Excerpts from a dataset

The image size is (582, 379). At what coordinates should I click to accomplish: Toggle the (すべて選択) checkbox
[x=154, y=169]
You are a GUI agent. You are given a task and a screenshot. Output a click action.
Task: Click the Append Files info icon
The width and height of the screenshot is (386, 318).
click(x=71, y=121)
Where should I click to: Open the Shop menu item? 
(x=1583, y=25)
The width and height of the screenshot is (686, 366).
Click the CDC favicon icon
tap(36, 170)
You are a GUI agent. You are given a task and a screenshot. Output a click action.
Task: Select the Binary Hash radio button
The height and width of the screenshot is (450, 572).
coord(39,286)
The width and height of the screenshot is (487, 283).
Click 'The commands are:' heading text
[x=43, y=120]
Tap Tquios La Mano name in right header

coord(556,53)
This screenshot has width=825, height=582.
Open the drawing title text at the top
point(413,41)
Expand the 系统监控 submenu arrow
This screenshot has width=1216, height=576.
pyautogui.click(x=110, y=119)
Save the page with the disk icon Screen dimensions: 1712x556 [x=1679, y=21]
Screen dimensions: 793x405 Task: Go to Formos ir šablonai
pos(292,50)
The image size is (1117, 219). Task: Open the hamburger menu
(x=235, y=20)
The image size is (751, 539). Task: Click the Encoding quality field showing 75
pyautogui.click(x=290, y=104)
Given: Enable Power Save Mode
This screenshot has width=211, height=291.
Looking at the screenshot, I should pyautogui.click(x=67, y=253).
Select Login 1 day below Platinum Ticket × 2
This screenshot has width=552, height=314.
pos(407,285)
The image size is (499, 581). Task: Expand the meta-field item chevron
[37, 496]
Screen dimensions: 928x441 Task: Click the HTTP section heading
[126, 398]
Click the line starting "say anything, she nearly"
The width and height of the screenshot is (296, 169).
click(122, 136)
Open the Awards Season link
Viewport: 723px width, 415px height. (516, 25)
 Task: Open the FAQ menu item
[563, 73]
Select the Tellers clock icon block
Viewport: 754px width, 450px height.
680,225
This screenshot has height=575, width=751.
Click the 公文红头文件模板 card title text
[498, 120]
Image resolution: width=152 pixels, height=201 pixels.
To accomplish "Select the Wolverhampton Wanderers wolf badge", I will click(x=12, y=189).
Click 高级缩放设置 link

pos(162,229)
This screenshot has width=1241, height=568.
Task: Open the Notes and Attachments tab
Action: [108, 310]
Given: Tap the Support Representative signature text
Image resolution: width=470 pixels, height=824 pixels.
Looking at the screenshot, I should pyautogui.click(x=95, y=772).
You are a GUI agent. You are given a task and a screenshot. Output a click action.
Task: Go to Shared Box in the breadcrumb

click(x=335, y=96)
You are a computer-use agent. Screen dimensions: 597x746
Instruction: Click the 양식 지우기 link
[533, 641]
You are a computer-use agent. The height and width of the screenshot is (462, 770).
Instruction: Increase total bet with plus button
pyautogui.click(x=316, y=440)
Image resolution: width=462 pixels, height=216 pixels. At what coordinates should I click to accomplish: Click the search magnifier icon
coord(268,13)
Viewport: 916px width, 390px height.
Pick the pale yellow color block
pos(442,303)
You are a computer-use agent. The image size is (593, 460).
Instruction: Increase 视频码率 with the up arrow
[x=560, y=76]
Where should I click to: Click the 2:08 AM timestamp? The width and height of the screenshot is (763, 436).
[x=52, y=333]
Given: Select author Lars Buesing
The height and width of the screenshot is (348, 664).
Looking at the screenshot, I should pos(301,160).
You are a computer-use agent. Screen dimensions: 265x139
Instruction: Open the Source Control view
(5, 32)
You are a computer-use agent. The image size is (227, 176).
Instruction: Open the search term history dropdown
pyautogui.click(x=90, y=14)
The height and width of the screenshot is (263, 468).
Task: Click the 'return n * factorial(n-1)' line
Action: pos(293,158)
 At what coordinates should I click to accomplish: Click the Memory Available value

WORK TASK>
Each line above from the one with "Where should I click to: Open" up to and including the one with "Click the line" must be set down exactly, and no line outside that span may appear.

REPLY TO THE TASK>
Where should I click to: Open the Shop menu item? 
(x=1583, y=25)
The width and height of the screenshot is (686, 366).
Click the CDC favicon icon
tap(36, 170)
You are a GUI agent. You are given a task and a screenshot. Output a click action.
Task: Select the Binary Hash radio button
The height and width of the screenshot is (450, 572).
coord(39,286)
The width and height of the screenshot is (487, 283).
Click 'The commands are:' heading text
[x=43, y=120]
Tap Tquios La Mano name in right header

coord(556,53)
This screenshot has width=825, height=582.
Open the drawing title text at the top
point(413,41)
Expand the 系统监控 submenu arrow
This screenshot has width=1216, height=576.
pyautogui.click(x=110, y=119)
Save the page with the disk icon Screen dimensions: 1712x556 [x=1679, y=21]
Screen dimensions: 793x405 Task: Go to Formos ir šablonai
pos(292,50)
The image size is (1117, 219). Task: Open the hamburger menu
(x=235, y=20)
The image size is (751, 539). Task: Click the Encoding quality field showing 75
pyautogui.click(x=290, y=104)
Given: Enable Power Save Mode
This screenshot has width=211, height=291.
Looking at the screenshot, I should pyautogui.click(x=67, y=253).
Select Login 1 day below Platinum Ticket × 2
This screenshot has width=552, height=314.
pos(407,285)
The image size is (499, 581). Task: Expand the meta-field item chevron
[37, 496]
Screen dimensions: 928x441 Task: Click the HTTP section heading
[126, 398]
Click the line starting "say anything, she nearly"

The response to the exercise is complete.